======== Data excerpts

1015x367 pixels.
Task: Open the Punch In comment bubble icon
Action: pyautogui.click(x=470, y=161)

================
======== Data excerpts

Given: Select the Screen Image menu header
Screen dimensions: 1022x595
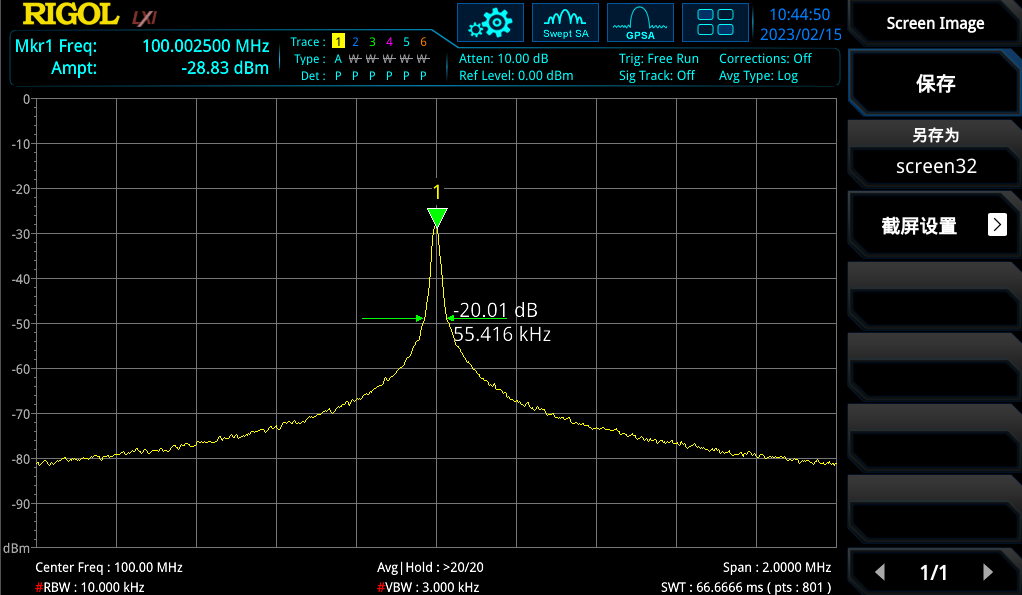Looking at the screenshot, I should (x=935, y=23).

================

— Exercise objective —
Convert the lines from the one containing "Given: Select the Screen Image menu header" through the one containing "Looking at the", inclusive, into a JSON list of strings, one string per line, skipping blank lines. Leave the pictures out.

— Expected output —
[
  "Given: Select the Screen Image menu header",
  "Screen dimensions: 1022x595",
  "Looking at the screenshot, I should (x=935, y=23)."
]